== Directions for this task ==
Produce again, without any change, the lines running from the one with "1080x427 pixels." through the final line of the data below, and only those.
-- Opening Marker --
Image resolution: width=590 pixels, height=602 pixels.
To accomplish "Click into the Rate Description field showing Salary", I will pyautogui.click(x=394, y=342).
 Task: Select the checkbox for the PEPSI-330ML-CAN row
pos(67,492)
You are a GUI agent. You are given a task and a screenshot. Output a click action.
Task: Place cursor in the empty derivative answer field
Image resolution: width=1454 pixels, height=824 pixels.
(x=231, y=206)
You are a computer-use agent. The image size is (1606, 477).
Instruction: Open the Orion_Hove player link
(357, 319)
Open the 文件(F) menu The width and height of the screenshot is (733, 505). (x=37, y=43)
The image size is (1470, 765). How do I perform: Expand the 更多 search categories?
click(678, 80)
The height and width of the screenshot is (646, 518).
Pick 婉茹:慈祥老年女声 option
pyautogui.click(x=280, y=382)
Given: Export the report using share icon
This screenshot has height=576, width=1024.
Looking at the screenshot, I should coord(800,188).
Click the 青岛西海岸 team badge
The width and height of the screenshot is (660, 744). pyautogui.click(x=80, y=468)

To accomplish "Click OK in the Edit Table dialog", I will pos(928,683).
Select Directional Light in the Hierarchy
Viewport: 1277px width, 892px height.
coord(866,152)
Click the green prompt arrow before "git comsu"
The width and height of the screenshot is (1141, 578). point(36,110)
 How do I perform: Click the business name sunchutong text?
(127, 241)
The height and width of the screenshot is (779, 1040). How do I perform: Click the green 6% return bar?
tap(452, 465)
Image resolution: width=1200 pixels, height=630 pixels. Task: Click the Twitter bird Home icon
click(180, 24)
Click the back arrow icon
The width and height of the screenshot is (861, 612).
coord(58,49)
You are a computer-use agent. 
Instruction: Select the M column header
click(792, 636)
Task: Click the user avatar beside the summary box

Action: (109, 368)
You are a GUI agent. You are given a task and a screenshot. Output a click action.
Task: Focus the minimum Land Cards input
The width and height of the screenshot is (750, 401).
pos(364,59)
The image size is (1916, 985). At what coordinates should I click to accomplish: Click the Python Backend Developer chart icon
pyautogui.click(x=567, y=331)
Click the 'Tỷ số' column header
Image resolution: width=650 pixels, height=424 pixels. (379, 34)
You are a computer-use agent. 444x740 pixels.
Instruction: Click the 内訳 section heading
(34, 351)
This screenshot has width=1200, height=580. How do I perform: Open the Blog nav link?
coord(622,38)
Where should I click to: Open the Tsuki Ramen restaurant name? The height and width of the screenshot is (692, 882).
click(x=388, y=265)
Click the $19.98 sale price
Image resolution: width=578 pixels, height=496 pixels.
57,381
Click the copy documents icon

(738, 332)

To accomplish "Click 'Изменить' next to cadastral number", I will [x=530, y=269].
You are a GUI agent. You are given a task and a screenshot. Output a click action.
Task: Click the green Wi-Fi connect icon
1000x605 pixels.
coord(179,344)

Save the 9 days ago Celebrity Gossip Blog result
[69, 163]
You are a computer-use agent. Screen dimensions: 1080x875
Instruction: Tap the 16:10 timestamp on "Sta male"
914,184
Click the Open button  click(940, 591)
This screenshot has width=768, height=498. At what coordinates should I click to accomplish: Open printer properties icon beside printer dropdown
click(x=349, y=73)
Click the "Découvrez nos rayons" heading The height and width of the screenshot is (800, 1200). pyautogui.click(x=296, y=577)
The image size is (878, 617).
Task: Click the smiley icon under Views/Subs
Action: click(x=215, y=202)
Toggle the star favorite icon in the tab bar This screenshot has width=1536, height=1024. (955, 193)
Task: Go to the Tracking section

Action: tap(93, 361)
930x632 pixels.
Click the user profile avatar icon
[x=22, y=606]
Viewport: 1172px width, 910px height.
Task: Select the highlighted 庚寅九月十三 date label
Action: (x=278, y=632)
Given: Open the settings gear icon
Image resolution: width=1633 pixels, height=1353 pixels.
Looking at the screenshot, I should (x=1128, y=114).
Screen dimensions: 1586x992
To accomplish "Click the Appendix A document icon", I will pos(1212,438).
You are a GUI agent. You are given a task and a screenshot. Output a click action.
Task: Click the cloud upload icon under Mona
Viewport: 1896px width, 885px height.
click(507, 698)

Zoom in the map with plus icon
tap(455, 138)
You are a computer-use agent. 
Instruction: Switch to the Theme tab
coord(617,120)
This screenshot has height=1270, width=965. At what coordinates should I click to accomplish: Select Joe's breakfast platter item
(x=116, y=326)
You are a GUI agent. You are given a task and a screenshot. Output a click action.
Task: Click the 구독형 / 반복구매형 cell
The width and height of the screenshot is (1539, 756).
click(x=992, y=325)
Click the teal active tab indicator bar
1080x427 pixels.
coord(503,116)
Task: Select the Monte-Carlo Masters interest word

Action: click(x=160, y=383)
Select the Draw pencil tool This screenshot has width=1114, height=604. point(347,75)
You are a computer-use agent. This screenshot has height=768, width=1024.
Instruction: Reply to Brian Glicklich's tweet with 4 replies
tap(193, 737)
-- Closing Marker --
== Exercise answer ==
1080x427 pixels.
coord(503,116)
Task: Select the Monte-Carlo Masters interest word

Action: click(x=160, y=383)
Select the Draw pencil tool This screenshot has width=1114, height=604. point(347,75)
You are a computer-use agent. This screenshot has height=768, width=1024.
Instruction: Reply to Brian Glicklich's tweet with 4 replies
tap(193, 737)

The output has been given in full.